*To do*
All that is required is the number of lines in this listing that hold "Email".

*Supplied data*
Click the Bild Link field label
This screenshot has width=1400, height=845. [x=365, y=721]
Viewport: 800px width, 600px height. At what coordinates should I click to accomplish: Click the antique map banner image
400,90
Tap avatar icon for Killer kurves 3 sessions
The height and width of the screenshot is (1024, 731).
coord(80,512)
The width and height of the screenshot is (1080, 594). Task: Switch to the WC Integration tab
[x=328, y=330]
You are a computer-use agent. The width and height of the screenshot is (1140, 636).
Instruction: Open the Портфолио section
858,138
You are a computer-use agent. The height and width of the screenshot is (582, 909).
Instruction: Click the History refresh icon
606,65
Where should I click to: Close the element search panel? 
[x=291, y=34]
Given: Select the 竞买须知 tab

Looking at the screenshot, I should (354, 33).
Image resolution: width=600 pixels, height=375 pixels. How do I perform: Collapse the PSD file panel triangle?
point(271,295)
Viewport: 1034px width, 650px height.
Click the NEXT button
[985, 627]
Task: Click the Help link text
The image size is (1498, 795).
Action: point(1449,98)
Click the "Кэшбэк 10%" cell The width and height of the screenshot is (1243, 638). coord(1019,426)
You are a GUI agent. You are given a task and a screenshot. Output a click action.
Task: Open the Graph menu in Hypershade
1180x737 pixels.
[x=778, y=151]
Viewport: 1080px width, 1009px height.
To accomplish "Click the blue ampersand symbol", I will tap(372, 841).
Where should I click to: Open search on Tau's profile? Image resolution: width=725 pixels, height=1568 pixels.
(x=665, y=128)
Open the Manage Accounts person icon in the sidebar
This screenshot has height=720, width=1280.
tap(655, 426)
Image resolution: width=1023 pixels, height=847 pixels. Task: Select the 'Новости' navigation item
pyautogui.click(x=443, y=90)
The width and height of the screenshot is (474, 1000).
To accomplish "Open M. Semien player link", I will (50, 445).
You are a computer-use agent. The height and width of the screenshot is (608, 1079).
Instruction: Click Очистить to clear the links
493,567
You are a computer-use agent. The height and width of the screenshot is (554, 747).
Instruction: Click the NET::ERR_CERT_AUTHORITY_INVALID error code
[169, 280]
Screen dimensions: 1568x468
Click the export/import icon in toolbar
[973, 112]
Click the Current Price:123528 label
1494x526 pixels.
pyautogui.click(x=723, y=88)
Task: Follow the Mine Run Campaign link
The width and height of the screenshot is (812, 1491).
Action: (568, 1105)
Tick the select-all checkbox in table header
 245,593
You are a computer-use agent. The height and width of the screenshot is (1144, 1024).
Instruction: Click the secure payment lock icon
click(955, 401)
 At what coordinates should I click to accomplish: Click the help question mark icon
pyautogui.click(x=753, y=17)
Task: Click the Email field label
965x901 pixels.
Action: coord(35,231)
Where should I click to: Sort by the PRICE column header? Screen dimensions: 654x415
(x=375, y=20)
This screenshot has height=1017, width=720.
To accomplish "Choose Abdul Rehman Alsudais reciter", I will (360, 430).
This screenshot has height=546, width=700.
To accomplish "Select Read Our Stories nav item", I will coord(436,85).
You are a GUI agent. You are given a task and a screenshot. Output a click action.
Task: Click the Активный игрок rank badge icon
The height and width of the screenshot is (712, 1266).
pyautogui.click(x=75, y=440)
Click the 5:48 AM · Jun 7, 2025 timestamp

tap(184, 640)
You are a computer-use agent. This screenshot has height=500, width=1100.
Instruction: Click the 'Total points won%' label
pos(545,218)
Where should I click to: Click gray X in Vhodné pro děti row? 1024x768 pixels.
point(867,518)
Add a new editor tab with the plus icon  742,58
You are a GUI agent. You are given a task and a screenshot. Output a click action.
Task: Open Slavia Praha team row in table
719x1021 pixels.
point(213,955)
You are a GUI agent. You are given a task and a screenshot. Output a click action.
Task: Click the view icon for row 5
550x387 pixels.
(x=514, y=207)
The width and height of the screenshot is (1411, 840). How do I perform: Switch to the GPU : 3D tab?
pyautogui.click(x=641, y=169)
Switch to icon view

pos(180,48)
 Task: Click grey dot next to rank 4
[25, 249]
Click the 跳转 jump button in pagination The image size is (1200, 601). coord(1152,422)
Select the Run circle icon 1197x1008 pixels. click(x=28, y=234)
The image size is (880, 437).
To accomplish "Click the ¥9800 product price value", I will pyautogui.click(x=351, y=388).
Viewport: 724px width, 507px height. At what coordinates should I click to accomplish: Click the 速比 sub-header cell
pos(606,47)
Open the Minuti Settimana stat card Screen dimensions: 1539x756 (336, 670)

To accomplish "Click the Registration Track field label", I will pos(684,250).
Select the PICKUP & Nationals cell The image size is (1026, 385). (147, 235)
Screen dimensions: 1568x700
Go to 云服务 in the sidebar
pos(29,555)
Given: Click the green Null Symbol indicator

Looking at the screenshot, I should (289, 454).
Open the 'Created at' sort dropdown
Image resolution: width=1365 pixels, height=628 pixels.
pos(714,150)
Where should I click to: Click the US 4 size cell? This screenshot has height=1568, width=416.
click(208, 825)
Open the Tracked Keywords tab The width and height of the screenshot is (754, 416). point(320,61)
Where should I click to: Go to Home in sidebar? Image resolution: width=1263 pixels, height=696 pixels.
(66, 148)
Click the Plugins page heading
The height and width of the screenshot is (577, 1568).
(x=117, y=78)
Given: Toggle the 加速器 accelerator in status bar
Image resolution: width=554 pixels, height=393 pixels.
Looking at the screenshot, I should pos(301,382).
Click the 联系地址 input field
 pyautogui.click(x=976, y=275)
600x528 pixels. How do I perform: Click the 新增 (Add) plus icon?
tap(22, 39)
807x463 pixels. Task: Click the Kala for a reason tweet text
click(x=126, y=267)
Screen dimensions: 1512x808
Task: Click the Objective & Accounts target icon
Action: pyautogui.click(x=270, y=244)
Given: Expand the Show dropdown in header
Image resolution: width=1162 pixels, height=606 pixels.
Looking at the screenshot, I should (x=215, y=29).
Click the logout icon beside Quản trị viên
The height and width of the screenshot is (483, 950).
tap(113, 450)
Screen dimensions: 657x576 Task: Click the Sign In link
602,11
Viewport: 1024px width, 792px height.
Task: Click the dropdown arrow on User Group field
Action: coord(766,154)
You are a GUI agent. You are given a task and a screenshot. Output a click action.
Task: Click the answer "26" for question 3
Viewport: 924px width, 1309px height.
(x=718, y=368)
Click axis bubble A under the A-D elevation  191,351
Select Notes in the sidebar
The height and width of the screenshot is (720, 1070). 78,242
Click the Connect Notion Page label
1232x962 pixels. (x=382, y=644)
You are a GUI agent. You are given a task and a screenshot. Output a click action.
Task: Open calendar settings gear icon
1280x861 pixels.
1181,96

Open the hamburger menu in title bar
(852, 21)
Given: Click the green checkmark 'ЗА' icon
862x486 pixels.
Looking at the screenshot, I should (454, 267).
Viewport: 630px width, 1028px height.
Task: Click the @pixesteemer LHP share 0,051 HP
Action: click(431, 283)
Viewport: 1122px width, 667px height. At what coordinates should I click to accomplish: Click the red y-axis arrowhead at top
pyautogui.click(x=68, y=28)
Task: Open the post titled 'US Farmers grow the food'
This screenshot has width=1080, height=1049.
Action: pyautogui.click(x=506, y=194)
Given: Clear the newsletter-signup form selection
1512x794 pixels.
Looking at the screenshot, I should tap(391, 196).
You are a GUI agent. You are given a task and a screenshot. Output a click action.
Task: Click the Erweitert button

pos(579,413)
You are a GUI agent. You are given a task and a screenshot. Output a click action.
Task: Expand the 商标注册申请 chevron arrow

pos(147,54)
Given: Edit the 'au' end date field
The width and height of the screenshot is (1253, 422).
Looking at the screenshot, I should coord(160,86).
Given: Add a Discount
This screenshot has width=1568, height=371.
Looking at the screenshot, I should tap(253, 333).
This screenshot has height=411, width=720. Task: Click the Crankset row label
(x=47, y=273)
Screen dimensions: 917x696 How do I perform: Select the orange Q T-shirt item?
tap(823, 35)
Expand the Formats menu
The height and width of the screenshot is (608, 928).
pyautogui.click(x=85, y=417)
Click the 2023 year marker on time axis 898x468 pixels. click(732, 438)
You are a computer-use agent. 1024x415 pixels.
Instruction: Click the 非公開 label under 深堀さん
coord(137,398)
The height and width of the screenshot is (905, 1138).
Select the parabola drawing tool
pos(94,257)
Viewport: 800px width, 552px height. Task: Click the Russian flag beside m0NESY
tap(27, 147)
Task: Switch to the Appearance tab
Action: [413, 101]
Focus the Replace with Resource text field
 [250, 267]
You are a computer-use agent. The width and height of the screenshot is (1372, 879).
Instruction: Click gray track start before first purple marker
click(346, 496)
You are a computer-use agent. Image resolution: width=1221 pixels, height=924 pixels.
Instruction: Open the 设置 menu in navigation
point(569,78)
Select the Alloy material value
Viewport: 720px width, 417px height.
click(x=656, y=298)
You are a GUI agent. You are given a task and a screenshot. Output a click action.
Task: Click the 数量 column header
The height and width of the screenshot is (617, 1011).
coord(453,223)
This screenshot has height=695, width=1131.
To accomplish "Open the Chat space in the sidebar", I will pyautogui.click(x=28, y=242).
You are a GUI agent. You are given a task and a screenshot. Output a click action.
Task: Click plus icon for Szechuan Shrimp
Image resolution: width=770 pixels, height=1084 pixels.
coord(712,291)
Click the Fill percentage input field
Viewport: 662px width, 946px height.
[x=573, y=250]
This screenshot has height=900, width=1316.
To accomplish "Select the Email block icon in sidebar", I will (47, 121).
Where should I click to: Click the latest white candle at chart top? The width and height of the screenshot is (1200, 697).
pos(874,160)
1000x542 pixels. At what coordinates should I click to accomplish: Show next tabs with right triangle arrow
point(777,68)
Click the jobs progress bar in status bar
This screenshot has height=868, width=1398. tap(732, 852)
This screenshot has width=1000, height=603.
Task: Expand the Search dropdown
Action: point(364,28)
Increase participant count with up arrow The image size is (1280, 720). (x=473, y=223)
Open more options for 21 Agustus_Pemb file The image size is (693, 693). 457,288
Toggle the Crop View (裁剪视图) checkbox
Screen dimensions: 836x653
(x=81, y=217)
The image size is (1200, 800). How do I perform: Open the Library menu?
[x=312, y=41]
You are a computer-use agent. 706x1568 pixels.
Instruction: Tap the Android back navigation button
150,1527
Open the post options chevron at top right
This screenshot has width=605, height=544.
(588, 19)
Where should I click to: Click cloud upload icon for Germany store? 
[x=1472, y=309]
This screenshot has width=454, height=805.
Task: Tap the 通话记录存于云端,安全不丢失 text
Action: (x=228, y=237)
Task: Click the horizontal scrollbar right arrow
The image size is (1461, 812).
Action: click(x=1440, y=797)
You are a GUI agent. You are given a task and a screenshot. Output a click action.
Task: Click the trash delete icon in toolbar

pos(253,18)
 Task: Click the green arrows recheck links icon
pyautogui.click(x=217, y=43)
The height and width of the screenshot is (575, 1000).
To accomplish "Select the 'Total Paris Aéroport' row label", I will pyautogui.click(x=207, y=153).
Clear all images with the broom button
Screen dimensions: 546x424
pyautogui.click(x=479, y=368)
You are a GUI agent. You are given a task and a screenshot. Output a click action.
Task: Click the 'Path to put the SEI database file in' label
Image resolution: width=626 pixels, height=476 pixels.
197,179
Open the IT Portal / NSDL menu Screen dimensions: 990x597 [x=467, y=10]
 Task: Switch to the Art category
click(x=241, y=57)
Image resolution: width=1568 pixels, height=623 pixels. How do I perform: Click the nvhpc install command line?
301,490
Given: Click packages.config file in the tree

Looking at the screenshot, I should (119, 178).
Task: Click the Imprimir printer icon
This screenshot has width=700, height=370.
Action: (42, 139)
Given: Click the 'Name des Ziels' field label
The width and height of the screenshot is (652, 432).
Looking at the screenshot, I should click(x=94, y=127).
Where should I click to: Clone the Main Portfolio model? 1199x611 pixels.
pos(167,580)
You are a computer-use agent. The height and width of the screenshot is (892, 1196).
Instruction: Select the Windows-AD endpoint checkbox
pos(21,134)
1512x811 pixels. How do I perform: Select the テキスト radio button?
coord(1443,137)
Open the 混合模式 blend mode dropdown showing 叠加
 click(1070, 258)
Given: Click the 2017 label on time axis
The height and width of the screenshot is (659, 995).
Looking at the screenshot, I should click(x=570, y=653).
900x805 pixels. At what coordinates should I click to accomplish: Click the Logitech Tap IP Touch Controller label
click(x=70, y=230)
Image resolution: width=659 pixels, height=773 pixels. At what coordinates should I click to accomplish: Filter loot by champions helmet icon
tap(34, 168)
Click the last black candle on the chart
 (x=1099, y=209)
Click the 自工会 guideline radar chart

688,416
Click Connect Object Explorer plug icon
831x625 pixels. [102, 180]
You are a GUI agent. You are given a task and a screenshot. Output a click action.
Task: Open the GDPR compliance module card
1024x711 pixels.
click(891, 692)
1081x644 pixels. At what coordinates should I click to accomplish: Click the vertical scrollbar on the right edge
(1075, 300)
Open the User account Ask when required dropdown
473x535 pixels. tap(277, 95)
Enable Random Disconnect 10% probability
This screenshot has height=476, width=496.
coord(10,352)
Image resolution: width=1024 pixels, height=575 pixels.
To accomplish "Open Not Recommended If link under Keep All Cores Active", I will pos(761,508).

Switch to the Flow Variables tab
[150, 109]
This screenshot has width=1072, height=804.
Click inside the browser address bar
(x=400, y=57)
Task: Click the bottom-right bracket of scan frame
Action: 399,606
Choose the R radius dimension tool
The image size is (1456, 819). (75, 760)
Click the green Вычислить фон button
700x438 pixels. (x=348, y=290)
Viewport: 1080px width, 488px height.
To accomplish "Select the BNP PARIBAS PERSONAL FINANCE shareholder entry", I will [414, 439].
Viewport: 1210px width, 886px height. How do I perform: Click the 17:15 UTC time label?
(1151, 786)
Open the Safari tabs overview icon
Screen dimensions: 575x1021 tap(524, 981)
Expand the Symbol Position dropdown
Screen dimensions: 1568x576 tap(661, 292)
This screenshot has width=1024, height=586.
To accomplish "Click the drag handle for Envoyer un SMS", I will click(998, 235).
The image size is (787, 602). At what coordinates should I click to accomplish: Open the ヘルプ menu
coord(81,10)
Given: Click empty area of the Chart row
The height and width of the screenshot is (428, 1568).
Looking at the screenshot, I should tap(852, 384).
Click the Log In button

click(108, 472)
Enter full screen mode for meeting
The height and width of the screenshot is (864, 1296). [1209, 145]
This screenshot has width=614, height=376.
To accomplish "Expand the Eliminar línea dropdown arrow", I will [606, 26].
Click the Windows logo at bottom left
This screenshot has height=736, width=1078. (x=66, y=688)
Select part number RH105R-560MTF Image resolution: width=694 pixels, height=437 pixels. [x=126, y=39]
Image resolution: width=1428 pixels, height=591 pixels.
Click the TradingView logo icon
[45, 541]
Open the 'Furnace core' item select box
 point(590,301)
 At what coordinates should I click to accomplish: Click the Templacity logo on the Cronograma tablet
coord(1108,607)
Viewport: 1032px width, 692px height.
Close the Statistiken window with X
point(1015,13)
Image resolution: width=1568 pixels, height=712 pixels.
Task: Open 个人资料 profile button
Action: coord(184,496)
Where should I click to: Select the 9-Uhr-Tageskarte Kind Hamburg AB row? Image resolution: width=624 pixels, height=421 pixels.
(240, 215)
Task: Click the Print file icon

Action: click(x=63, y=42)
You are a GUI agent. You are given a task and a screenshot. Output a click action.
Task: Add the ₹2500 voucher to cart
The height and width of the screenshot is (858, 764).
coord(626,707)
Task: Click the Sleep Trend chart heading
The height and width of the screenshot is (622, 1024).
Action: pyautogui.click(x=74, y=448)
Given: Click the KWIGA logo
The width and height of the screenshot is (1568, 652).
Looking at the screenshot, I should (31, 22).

*Solution*
2